■ **COSA FARAI**
**a)** Rispondi a queste domande sul testo di partenza.
(i) Quante bottiglie di champagne sono sparite nella notte di Capodanno?
(ii) A che ora, nella notte tra il 3 e il 4 gennaio, Rosi e Duane Thomas saliranno sul ring?
(iii) Per quante persone saranno servite le trenette a bordo ring?
**b)** Prosegui il testo di partenza sul mondiale di Rosi a partire dalla sua ultima frase.

■ **TESTO DI PARTENZA**
Insalata e lenticchie. Poi, stop.
«Un sorso di vino l’avrai bevuto?».
«Sono sparite tre bottiglie di champagne e io non ne ho mandato giù neppure un goccio. Miracoli della notte di Capodanno…».
Il mondiale vale qualsiasi sacrificio.
Stavolta in palio c’è il futuro.
Saranno le 03:00 della notte tra il 3 e il 4 gennaio quando Rosi e Duane Thomas saliranno sul ring. Le 21:00 del giorno prima negli Stati Uniti. La ESPN è la televisione che ha dettato i tempi.
Fuori programma sarà quello che accadrà attorno alle 02:30, dopo il match tra don Curry e Lupe Aquino, prima del mondiale.
L’ha annunciato l’altra sera Bob Arum.
«Il papa americano, Frank Sinatra, ha detto al mondo che nessuno cucina le trenette al pesto come Zeffirino.Vorrei avere una conferma» detto, fatto.
Venti chili di pasta e cinquanta mazzetti di basilico per il piatto che the Voice ha definito favoloso. Sarà servito per duecento persone a bordo ring.
Rosi è tranquillo. E questo lo rende nervoso.

■ **DATI FORNITI**

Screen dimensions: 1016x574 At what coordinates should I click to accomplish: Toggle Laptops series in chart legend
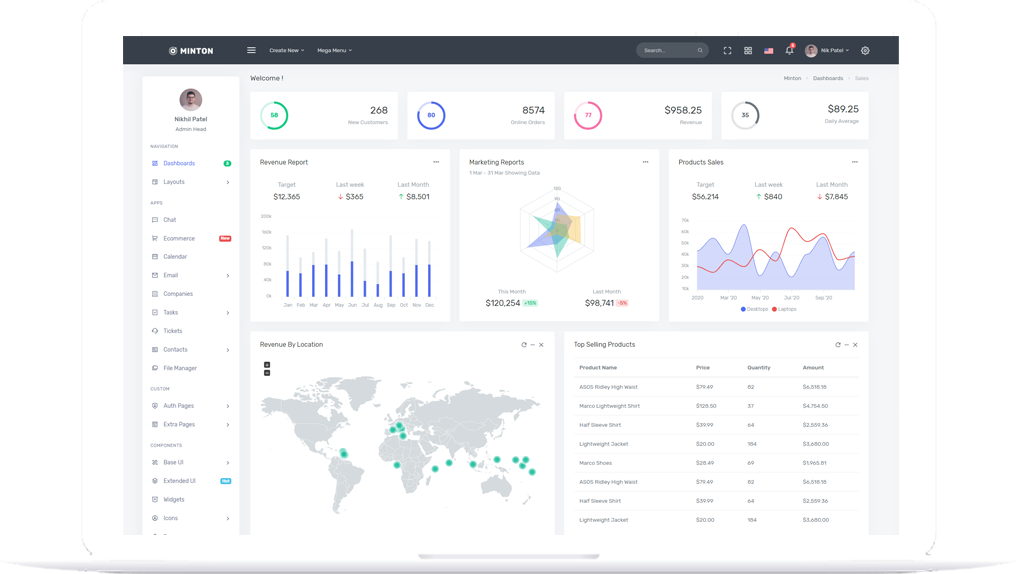tap(785, 309)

■ **LE RISPOSTE**
**a)**
(i) Tre.
(ii) Alle 03:00.
(iii) Per duecento persone.

**b)**
Non avverte la consueta tensione che precede un  match importante. Non vuole rischiare di perdere la concentrazione.
«L’eccesso di sicurezza ti porta a sbagliare. È per questo motivo che sto cercando qualcosa che riesca a farmi innervosire».
Dovrà affogare lo sfidante, impedirgli di ragionare, imporre il suo ritmo. Colpi tirati in rapida successione e improvvise e repentine schivate. Il jab sinistro di Thomas è veloce, il destro fa male.
Contrastare il pugilato del campione è difficile. Ha una boxe intelligente, nella quale però non sono ammessi errori. È proibito commettere anche il minimo sbaglio.
«Lui è un opportunista. Non dovrò farlo ragionare, dovrò tenerlo costantemente sotto pressione. Ha un pugilato più europeo che americano. Verrà comunque subito dentro per imporre il suo stile. Sì, l’ho visto bene, ha le sopracciglia segnate. Forse è caduto da bambino…».
Un cappuccino e due brioche. Comincia così la giornata della vigilia per Gianfranco. Non ha problemi di peso.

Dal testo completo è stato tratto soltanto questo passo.